A comparative study of 25 hydroxy vitamin D levels in patients of thalassemia and healthy children

Anika Agrawal, Manisha Garg, Jagdish Singh, Priyanshu Mathur, Khurshida Khan

Abstract


Introduction: Vitamin D deficiency is emerging threat to patients with thalassemia. Adequate circulating levels of vitamin D are essential for optimal skeletal health and reducing fracture risk. The aim of this study was to evaluate the 25-OH- vitamin D levels in patients of thalassemia and compare its prevalence to healthy children. Methodology: In a case control study, 50 patients with beta thalassemia major (aged from 3 to 18 years) were compared with 50 sex and age matched children serves as a control group.
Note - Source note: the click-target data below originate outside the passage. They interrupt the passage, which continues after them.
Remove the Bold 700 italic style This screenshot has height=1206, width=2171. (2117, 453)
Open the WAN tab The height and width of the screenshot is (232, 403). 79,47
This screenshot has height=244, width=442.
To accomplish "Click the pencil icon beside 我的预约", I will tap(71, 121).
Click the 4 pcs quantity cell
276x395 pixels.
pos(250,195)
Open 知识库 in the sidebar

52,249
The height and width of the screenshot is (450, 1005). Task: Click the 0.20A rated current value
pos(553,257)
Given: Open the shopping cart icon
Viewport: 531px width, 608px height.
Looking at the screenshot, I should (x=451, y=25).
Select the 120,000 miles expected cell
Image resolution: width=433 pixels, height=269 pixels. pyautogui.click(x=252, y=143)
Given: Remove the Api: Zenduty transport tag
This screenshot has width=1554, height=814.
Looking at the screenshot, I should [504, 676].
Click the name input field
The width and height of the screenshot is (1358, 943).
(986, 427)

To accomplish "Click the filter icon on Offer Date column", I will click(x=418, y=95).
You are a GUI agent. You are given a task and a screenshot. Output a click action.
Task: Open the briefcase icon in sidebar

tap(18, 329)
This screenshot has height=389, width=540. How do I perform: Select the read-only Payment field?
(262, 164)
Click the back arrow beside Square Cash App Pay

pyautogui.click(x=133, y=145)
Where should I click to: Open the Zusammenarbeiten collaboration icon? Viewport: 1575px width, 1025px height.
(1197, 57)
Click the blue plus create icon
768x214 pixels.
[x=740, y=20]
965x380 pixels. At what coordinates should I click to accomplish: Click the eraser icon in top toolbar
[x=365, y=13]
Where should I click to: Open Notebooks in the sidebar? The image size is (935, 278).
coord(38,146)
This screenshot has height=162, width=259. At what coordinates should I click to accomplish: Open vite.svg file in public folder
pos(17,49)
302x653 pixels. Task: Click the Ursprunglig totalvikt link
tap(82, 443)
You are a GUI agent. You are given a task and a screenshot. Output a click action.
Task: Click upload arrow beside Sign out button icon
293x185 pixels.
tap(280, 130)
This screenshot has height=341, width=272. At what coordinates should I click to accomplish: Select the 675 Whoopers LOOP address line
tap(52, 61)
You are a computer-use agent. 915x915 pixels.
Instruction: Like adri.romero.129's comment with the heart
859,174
Anthropometric measurement, Serum level of calcium, phosphorus, alkaline phosphatase, parathyroid hormone and 25-OH-vitamin D (25 hydroxycholecalciferol) were estimated for all patients & controls. Results: 25-OH-vitamin D deficiency was observed in 98% cases and 68% in control group. Difference in mean vitamin D levels between cases and controls was statistically significant (p<0.05). Weight and body mass index were significantly (p<0.05) lower in cases. Patient with beta thalassemia major compare to control had significantly (p<0.05) higher level of alkaline phosphatase and parathyroid hormone level. Conclusion: Thalassemia is associated with increased prevalence of 25-OH-vitamin D deficiency resulting in poor growth and quality of life in these children. This signifies the importance of therapeutic intervention.